At present I am living on top of a hill with 6 kilometer distance and 120 meter difference in altitude to my company. I cover this distance by bike everyday. I am really not the sporty type, so I had quite a tough time to climb the hill at the beginning. But as in any context, if you see that other people can do it, you should make an effort, so you can too. Quite some people take the same way up hill. So I meet especially one high-school student more or less regularly on my way home. I was really surprised about the way he was biking when I saw him the first time. At the easy parts of the track I usually speed-up, so that it is easier to climb the steep passages at the beginning. But the high-school student somehow keeps all the way a constant speed. That means that on the easy passages he is relatively slow and it is sometimes a bother to pass. On the other hand he is relatively fast at steep passages and it’s me who is a hurdle to him. I tried to follow his rhythm, but it turned out not to work for me. But still I cannot say which technique is the better one, because somehow we usually reach the top of the hill at the same time.

I feel sometimes the same way at work. At the moment I am leading a project on which five people are working on. The team members have very different core competences and cover four different cultural backgrounds (Russian, Chinese, German and French).
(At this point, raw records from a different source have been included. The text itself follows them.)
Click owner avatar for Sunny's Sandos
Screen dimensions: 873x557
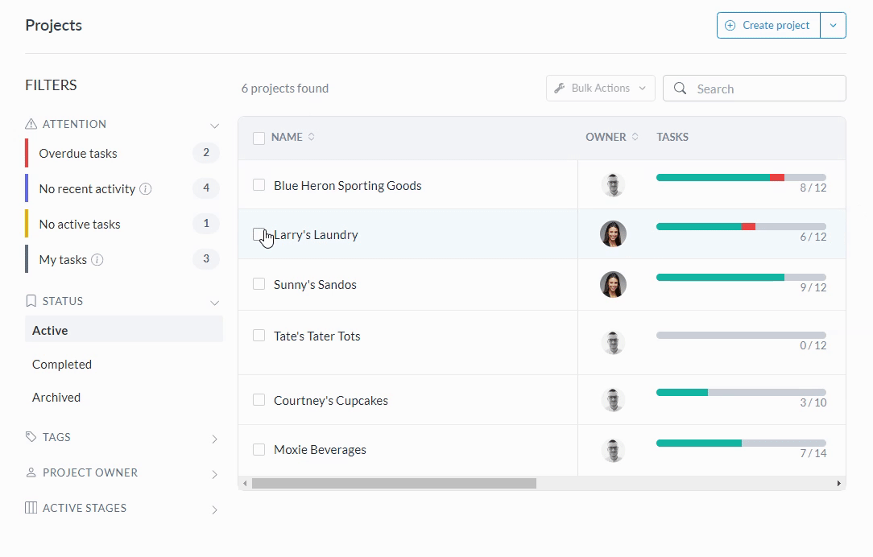(x=613, y=284)
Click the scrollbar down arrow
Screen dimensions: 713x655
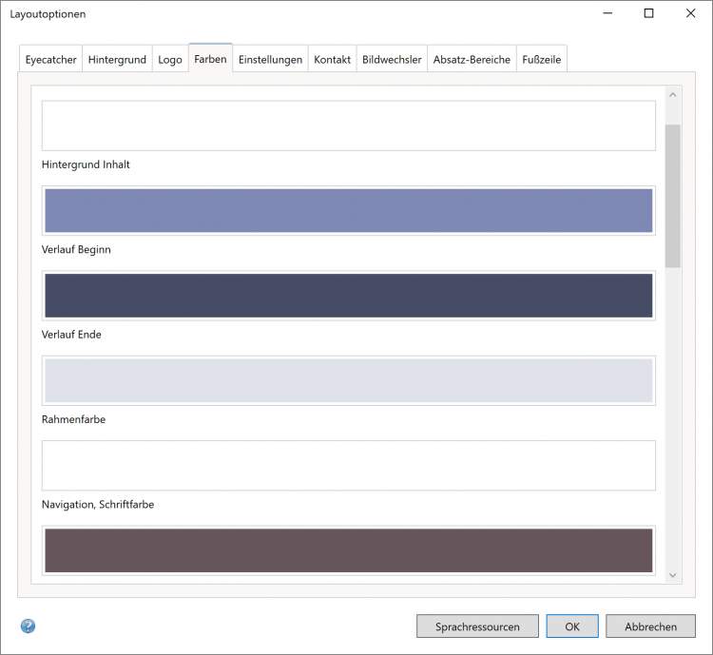point(673,574)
So being a rather small team it is quite heterogeneous – and I haven’t talked about the different characters we accumulate, yet. Due to very different approaches and perspectives many ideas are generated and this drive can carry you a long way. But when it comes to implement these ideas together it becomes really important to give everybody the freedom to work the way that suits best to him. Working this way makes defining clearly the goal, time targets and the important land marks of the journey absolutely critical. It can be worrying sometimes when people have different approaches and speeds, but forcing someone into a very specific technique that is not meant for him might lead to failure.

Meanwhile I think I could enhance my cycling technique a little – also by adopting from others. And still while keeping our individual rhythm and passing each other from time to time, it is on the top of the hill we can see whatever technique the other was using: it was successful.